Introduction to Distributed Tracing with Tanzu Observability and Azure Functions

This is part 7 of my quest to explore Azure Functions for self-education in functions-as-a-service. The goal of this post is to successfully instrument an Azure function for OpenTracing to visualize the function call inside Tanzu Observability (AKA Wavefront).

Back in part 1, we explored Azure Functions and Function Apps via the Azure portal. In part 2 we explored deploying function code to Azure directly from VS Code. In part 3 we wired up VS Code with source control using Azure Repos but didn’t make it to Azure Pipelines. In part 4 we explored some differences in C# and C# script code that pop up when creating / editing Azure Functions in the Azure portal compared to leveraging VS Code which are foundational for getting Azure Pipeline settings correct. In part 5 we configured and tested basic CI/CD for Azure Functions using Azure Pipelines based on a code change to an Azure Repo. In part 6 we explored the integration of Tanzu Observability (AKA Wavefront) with Azure Functions. Now that we’ve reviewed the progress made thus far, let’s get to it!

Also in part 6, we looked at some metrics for several Function Apps but didn’t get down to metrics from within the functions themselves. In fact, since a Function App (which can contain one or more functions) is considered a Source as far as Wavefront is concerned, we can’t get that level of granularity out of the box. But, we can instrument our function code using a C# SDK that will provide some additional insight (using distributed tracing). This will generate additional metrics called RED Metrics. There are a few different SDKs for Wavefront, but we will focus on the one for OpenTracing.

Setting up Our Environment for Instrumentation

Per the GitHub page for Wavefront’s OpenTracing SDK for C#, in order to instrument our code, we need to install the proper NuGet package (latest version was 2.0.0 as of this article). As shown here within VS Code’s TERMINAL window, an attempt to add the package does not work after running the command from the NuGet site.

In this case, it’s not you. It’s me. It turns out there was no project file inside the directory shown above (C:\Users\Nick\Documents\VSCode\Azure Repos\networknerd-repo1). The local directory networknerd-repo1 is a cloned copy of our Azure Repo with the same name. That means the project file we showed in a previous post is down a couple of levels inside VS Code Testing\networknerd3. As shown here, once we change directories to the right place and re-run the command, we are off to the races!

Toward the end of the install, there were some warnings, but this screen capture and subsequent text output was the most important part shown in the terminal window. That means the package install was a success and is compatible with our current project file (networknerd3.csproj).

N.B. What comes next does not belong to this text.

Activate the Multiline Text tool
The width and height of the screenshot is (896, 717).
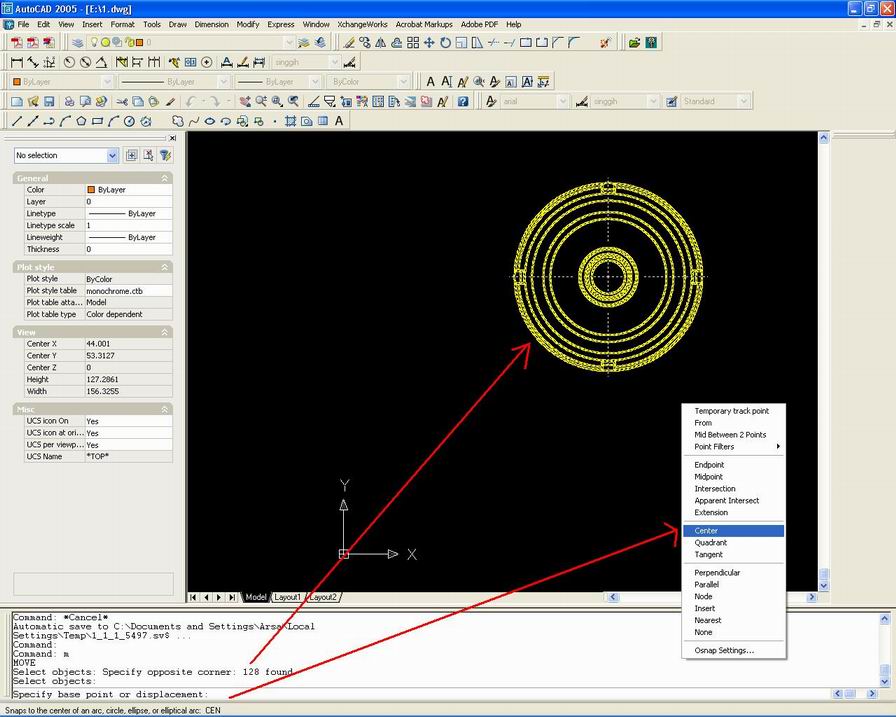pos(338,121)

info : Package 'Wavefront.OpenTracing.SDK.CSharp' is compatible with all the specified frameworks in project 'C:\Users\Nick\Documents\VSCode\Azure Repos\networknerd-repo1\VS Code Testing\networknerd3\networknerd3.csproj'. info : PackageReference for package 'Wavefront.OpenTracing.SDK.CSharp' version '2.0.0' added to file 'C:\Users\Nick\Documents\VSCode\Azure Repos\networknerd-repo1\VS Code Testing\networknerd3\networknerd3.csproj'.

Taking a look at the source control area inside VS Code, we see two files changed. I created a new HTTP Trigger function called FN2-HTTP2-NN3 (see this post for steps to create a function in VS Code using the plugin for Azure Functions), so seeing the .cs file is an expected change. From the output message above, there was also a package reference for our OpenTracing SDK added to the project file networknerd3.csproj.

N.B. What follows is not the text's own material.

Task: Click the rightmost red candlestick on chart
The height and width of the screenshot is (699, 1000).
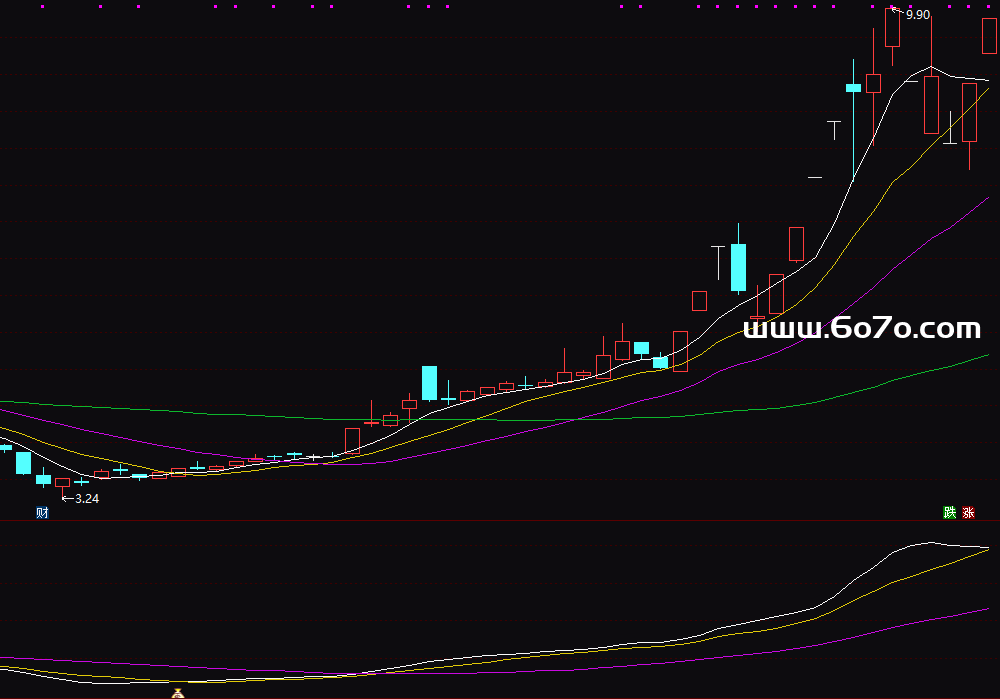Action: point(988,35)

Let’s see where that package reference got inserted in networknerd3.csproj. After selecting the project file as shown above, click on the Split Editor button. As shown in the right-hand pane below, the newly added line of code is highlighted to visualize changes. If the changes to this project file were committed to our Azure Repo along with the function code change mentioned earlier, the NuGet steps that run during the Azure Pipelines build jobs should understand the new package reference and be able to successfully run a build for code that contains a reference to any construct defined in the SDK.

If you’re following along and want to verify these changes don’t break anything, I encourage you to do a local commit and synchronize changes to confirm that everything still works as far as our Azure Pipelines go. You’ll notice here we can look at our Commit activity to see what changed by visiting Repos -> Commits -> networknerd-repo1 in our Azure DevOps project and selecting the specific commit. There are two files in this commit just like we would expect, and we see below that our new version of networknerd.csproj has the added package reference.

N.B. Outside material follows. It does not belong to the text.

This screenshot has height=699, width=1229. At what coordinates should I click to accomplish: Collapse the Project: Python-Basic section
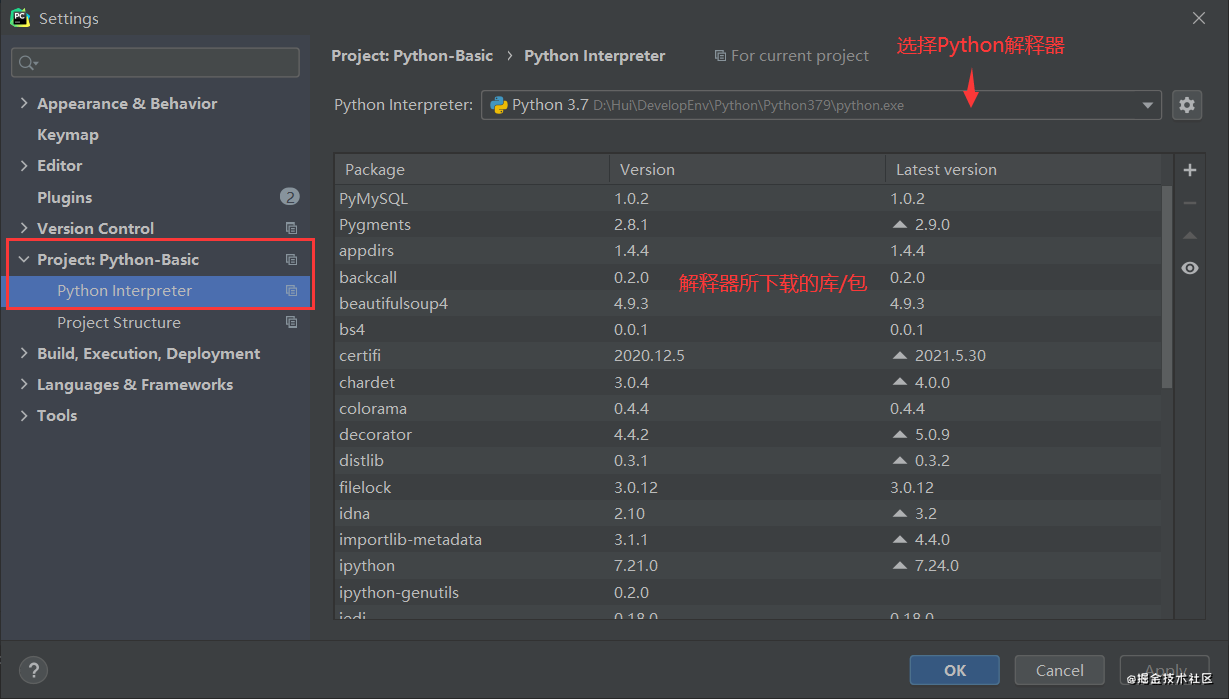24,259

The build and release pipelines did execute successfully in this case, and I verified our new function showed up inside the Function App networknerd3 and could be executed successfully (steps not shown here).

Getting an API Key for Direct Metric Ingestion

It’s one thing to reference a SDK within your code’s project file but yet another to leverage it. While the documentation is decent, I struggled with this part for a while. Even though the language shown in this post is C#, hopefully it will help anyone trying to get started with instrumenting their code for tracing. I started by following the examples shown here for creating a WavefrontTracer object. As the document page says, this object sends traces and spans to the Wavefront platform either by ingesting them at a proxy first or by sending to the Wavefront platform directly via direct ingestion. As you will see, I used direct ingestion to make this simpler. For direct ingestion to work, we need the API key for our Wavefront instance.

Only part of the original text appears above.